- Other names: 3-phosphoglycerate dehydrogenase deficiency, PHGDH deficiency, PHGDHD
- Condition is acquired via an autosomal recessive pattern
- Specialty: Metabolism
- Symptoms: Congenital microcephaly, psychomotor retardation and seizures in infants, moderate developmental delay and behavioral disorders juveniles.
- Usual onset: Adolescent, Infancy, Childhood
- Causes: Genetic
- Prevention: N/A
- Treatment: Diet
- Medication: Serine
- Prognosis: Shortened life expectancy
- Frequency: <1 / 1 000 000

= D-glycerate dehydrogenase deficiency =

Rare autosomal recessive human diseases

D-glycerate dehydrogenase deficiency (or 3-phosphoglycerate dehydrogenase deficiency, PHGDH deficiency, PHGDHD) is a rare autosomal metabolic disease where the young patient is unable to produce an enzyme necessary to convert 3-phosphoglycerate into 3-phosphohydroxypyruvate, which is the only way for humans to synthesize serine.

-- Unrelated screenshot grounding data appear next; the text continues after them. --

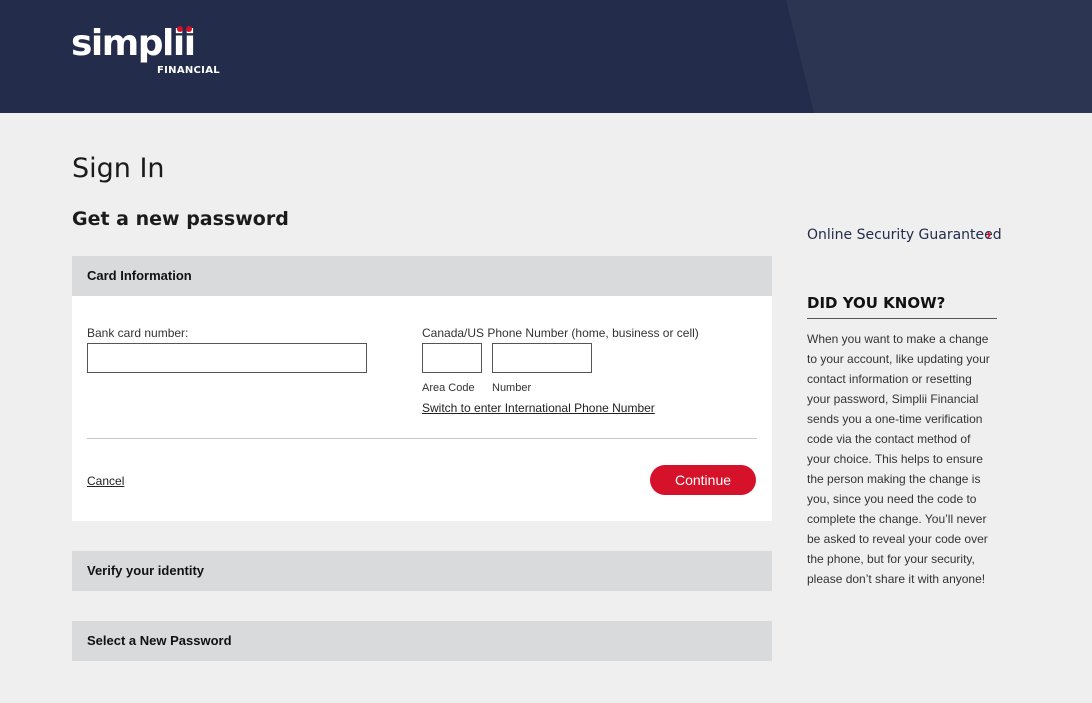 The image size is (1092, 703). I want to click on dyk-line: the phone, but for your security,, so click(891, 559).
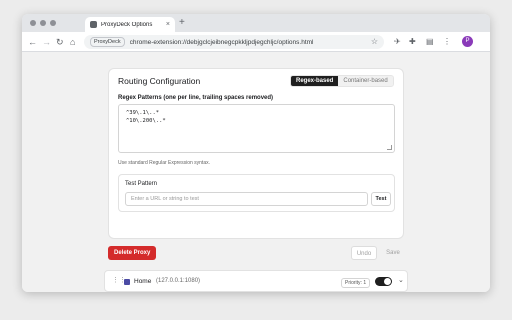 This screenshot has height=320, width=512. I want to click on zoom-window-dot, so click(53, 23).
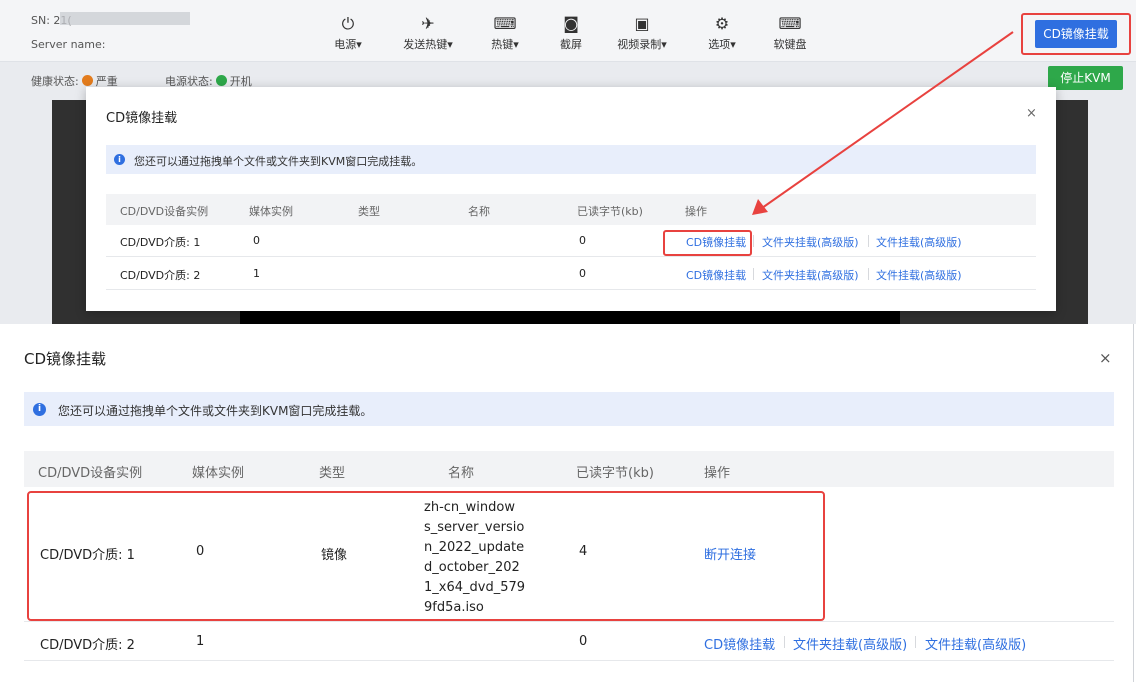 This screenshot has height=682, width=1136. Describe the element at coordinates (256, 240) in the screenshot. I see `media-cell: 0` at that location.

This disorder is called Neu–Laxova syndrome in neonates.

==Cause==

Homozygous or compound heterozygous mutations in 3-phosphoglycerate dehydrogenase (PHGDH) cause Neu-Laxova syndrome and phosphoglycerate dehydrogenase deficiency.

==Mechanism==

3-Phosphoglycerate dehydrogenase catalyzes the transition of 3-phosphoglycerate into 3-phosphohydroxypyruvate, which is the committed step in the phosphorylated pathway of L-serine biosynthesis. It is also essential in cysteine and glycine synthesis, which lie further downstream. This pathway represents the only way to synthesize serine in most organisms except plants, which uniquely possess multiple synthetic pathways. Nonetheless, the phosphorylated pathway that PHGDH participates in is still suspected to have an essential role in serine synthesis used in the developmental signaling of plants.
==Treatment==

Treatment typically involves oral supplementation of serine and glycine.